=== Provided data ===
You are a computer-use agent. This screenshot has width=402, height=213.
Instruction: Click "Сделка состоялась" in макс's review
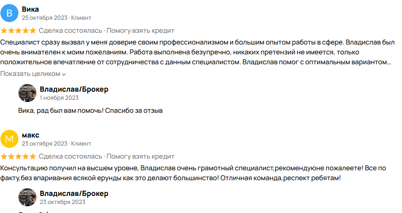point(71,156)
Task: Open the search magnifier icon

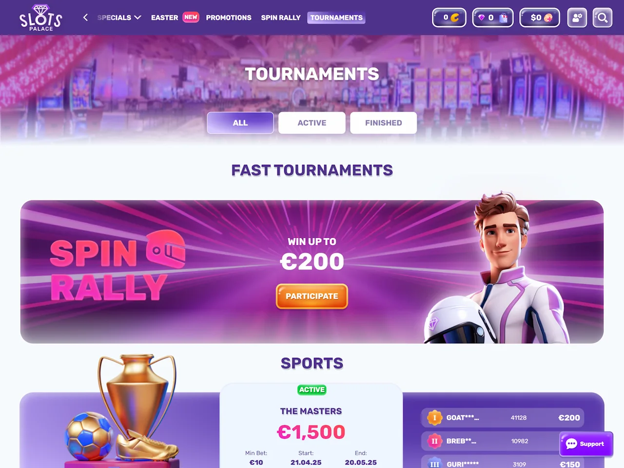Action: [x=603, y=18]
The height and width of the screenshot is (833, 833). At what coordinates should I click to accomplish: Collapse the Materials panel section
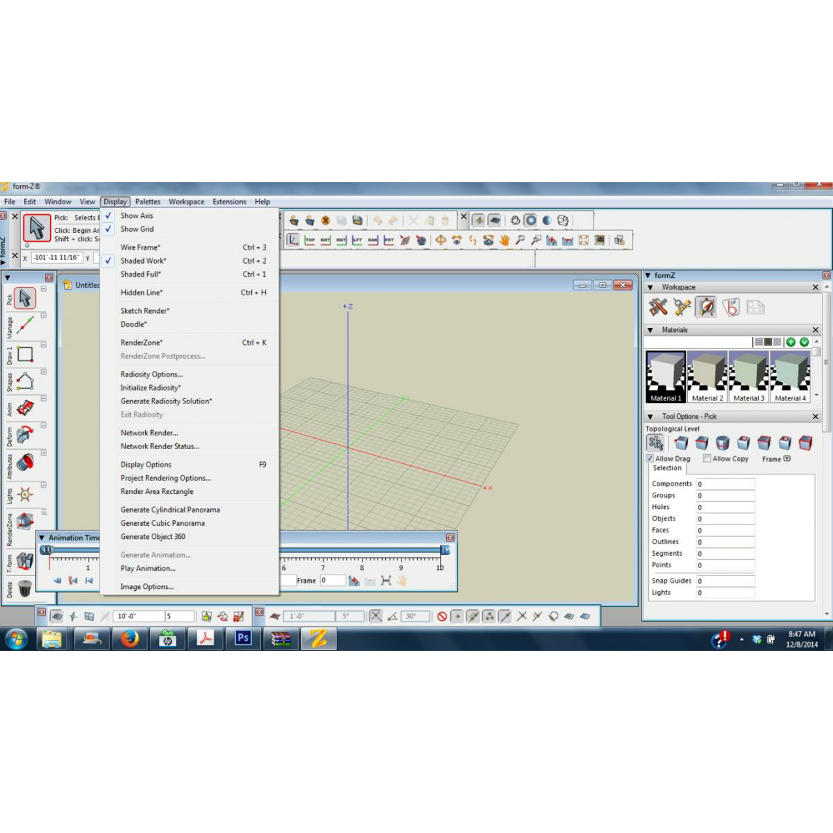pyautogui.click(x=649, y=330)
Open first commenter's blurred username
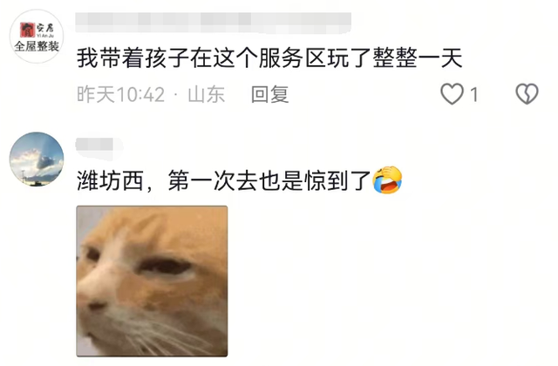The image size is (558, 366). (x=213, y=23)
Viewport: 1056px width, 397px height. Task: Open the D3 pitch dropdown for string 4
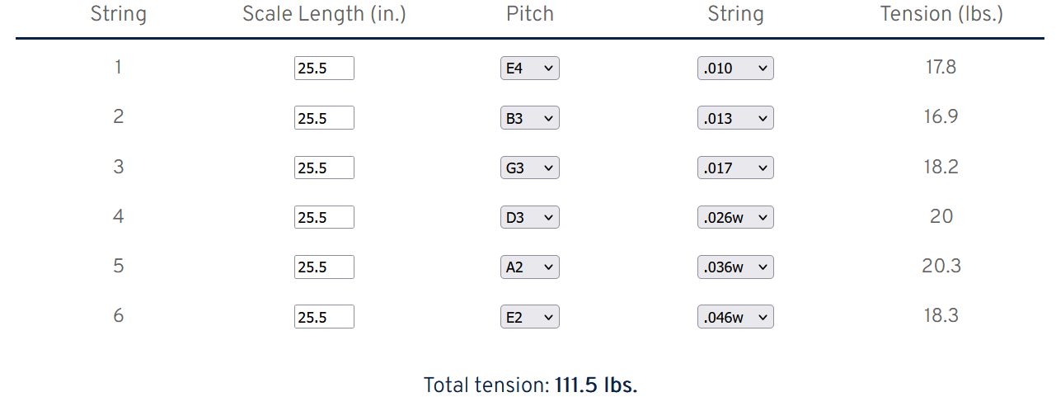point(530,217)
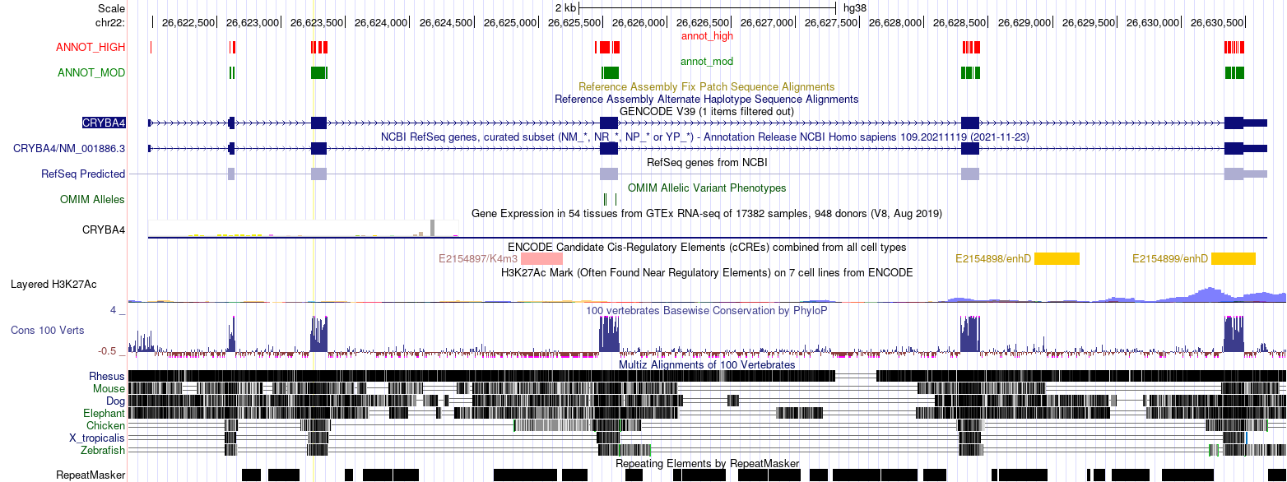
Task: Click the tall gray GTEx expression bar
Action: click(x=432, y=226)
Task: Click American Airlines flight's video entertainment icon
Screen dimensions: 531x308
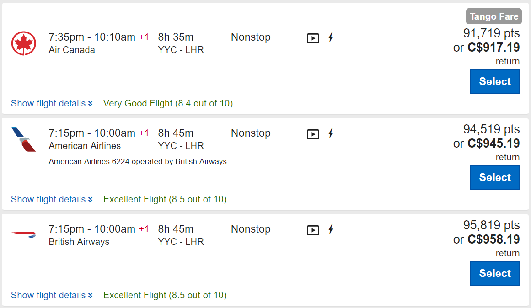Action: click(x=313, y=134)
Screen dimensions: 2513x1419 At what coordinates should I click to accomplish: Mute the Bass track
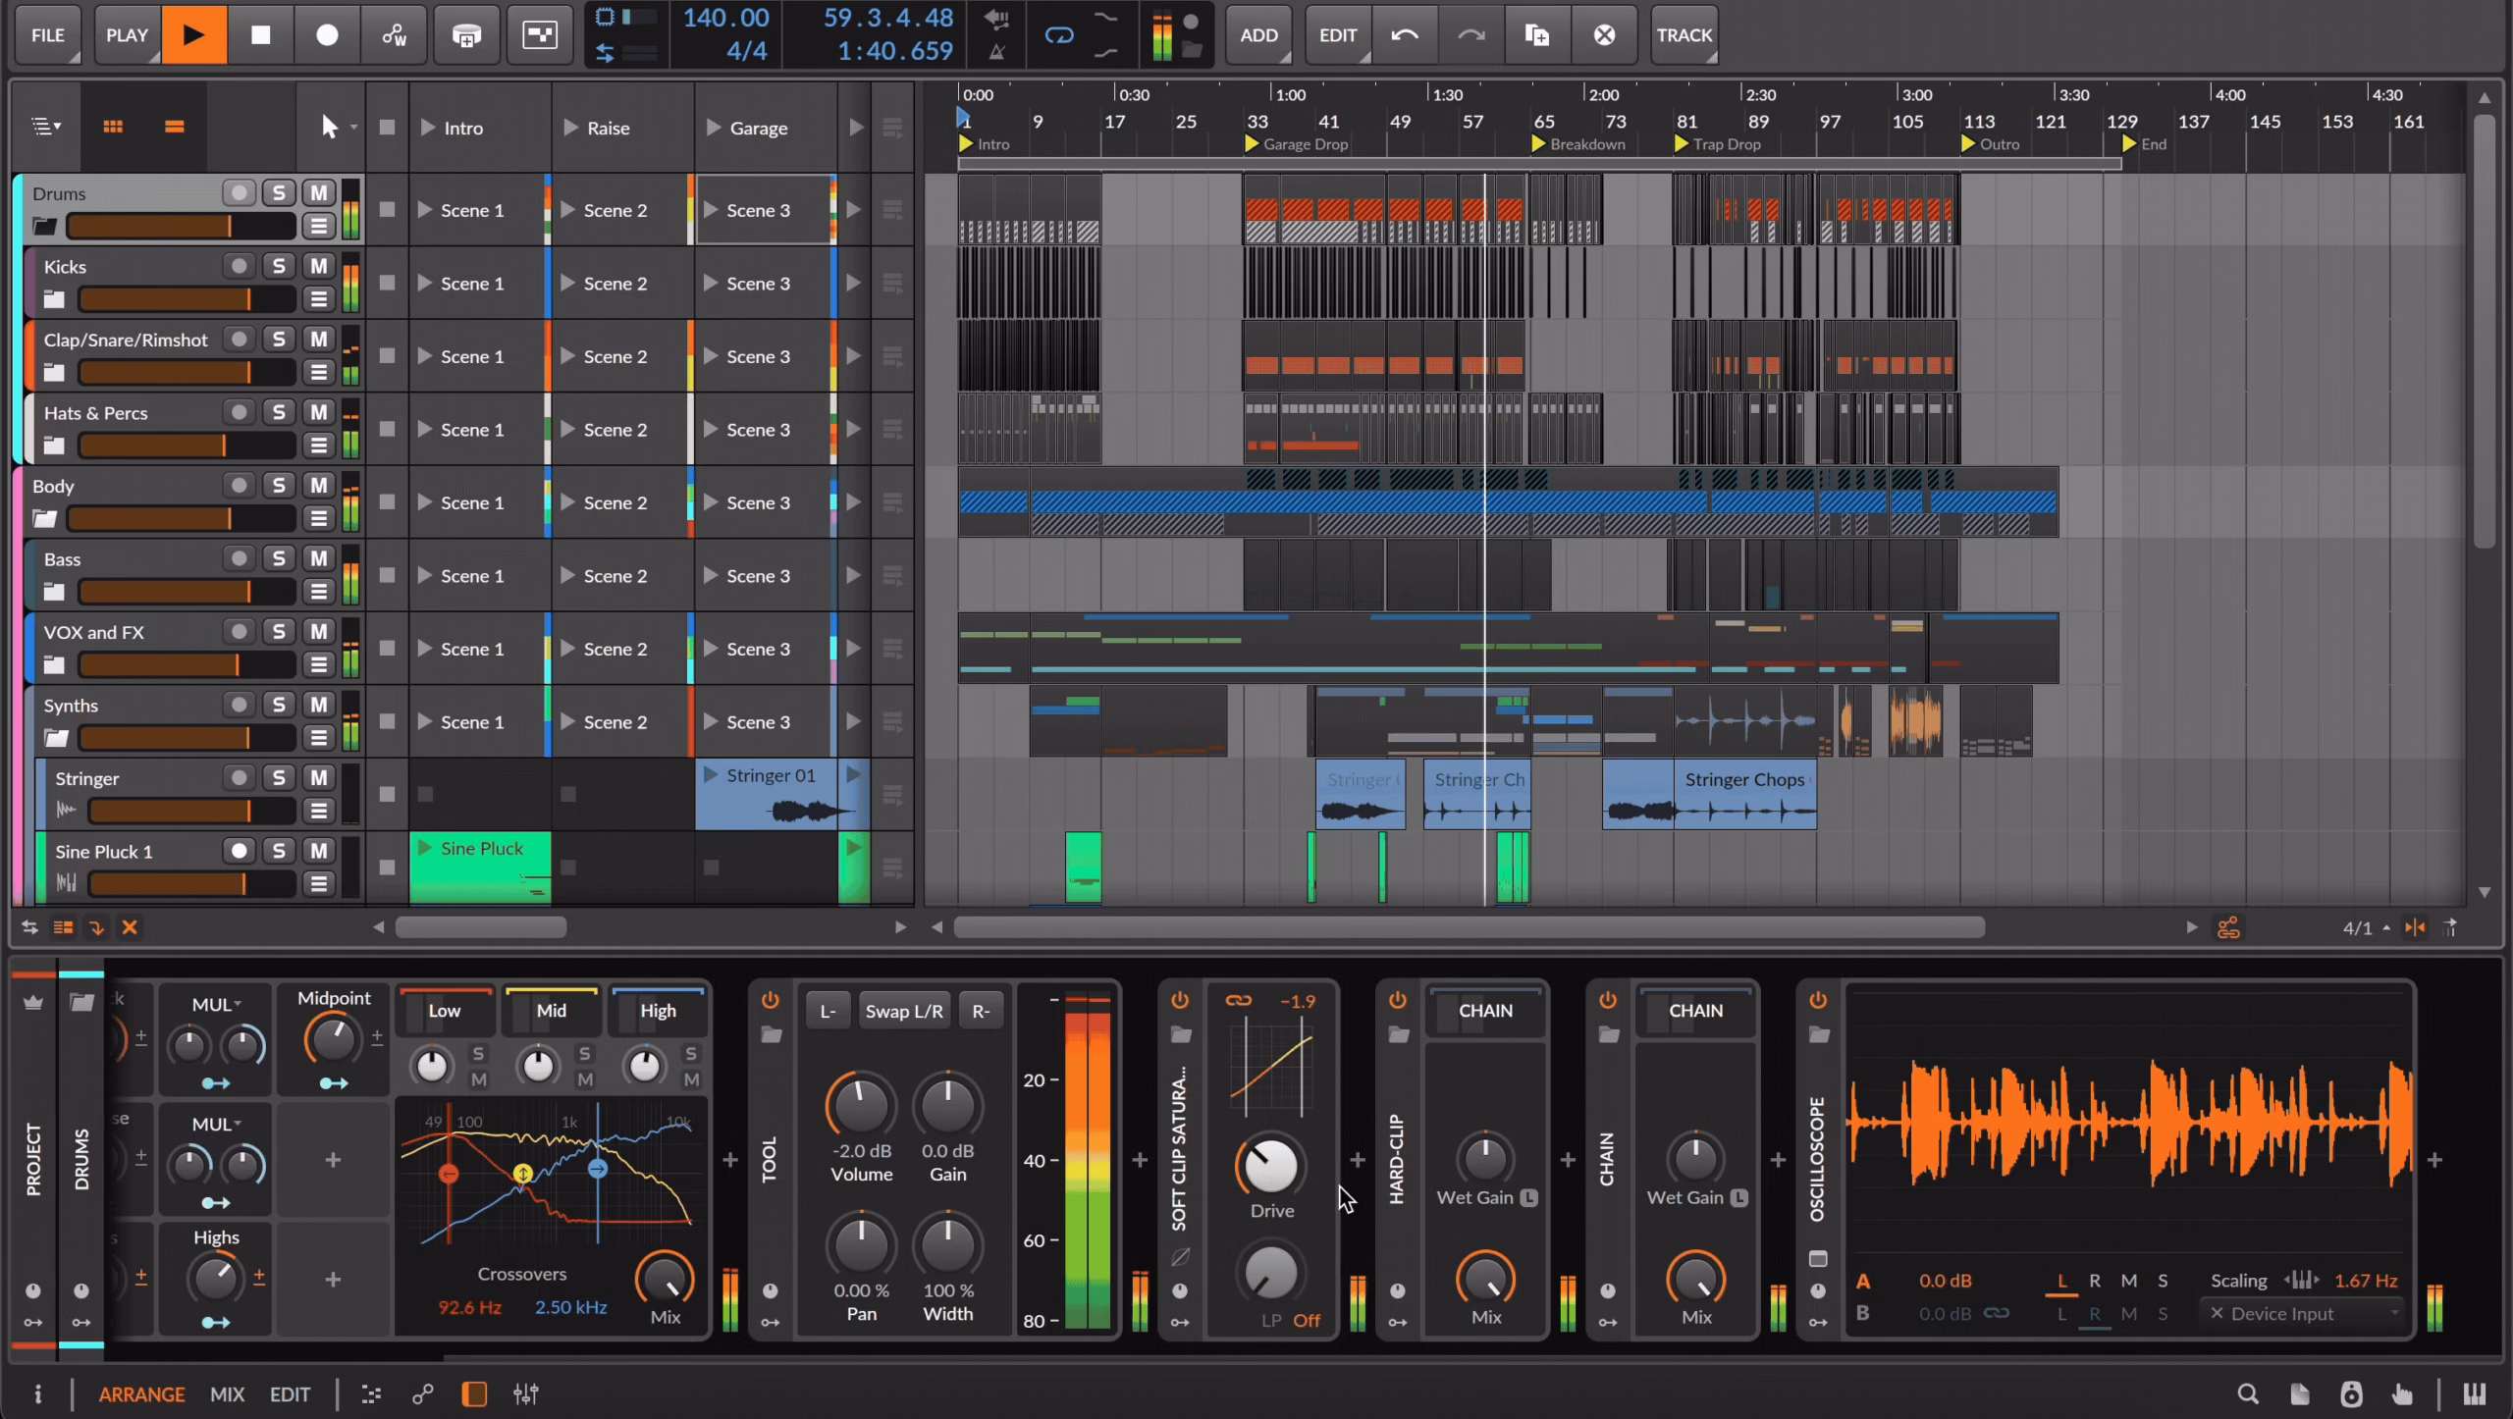click(x=317, y=557)

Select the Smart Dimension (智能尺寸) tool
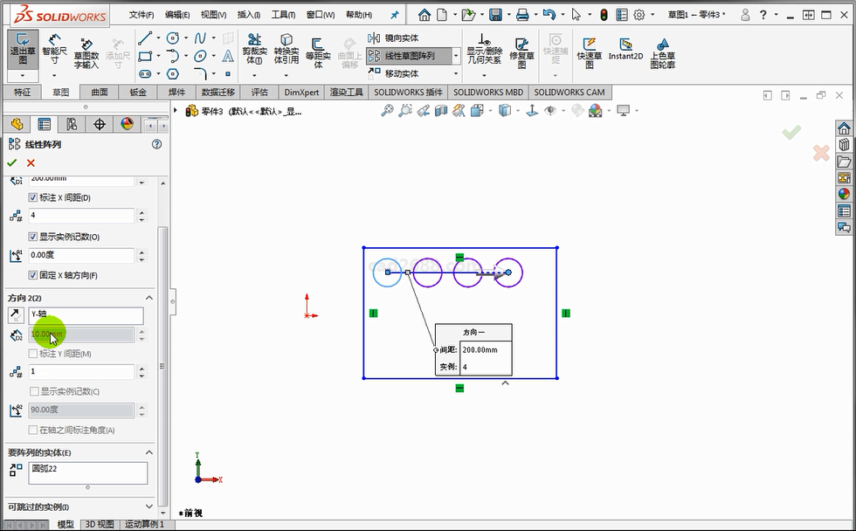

=== Given instruction ===
Please swap "magnifier" for "magnifying glass" in the rows from the start through the line that contains "Action: [x=603, y=18]", and write those lines again with nothing else changed. Leave the pictures out.

=== Answer for the task ===
You are a computer-use agent. This screenshot has width=402, height=213.
Instruction: Click "Сделка состоялась" in макс's review
point(71,156)
Task: Open the search magnifying glass icon

Action: [x=603, y=18]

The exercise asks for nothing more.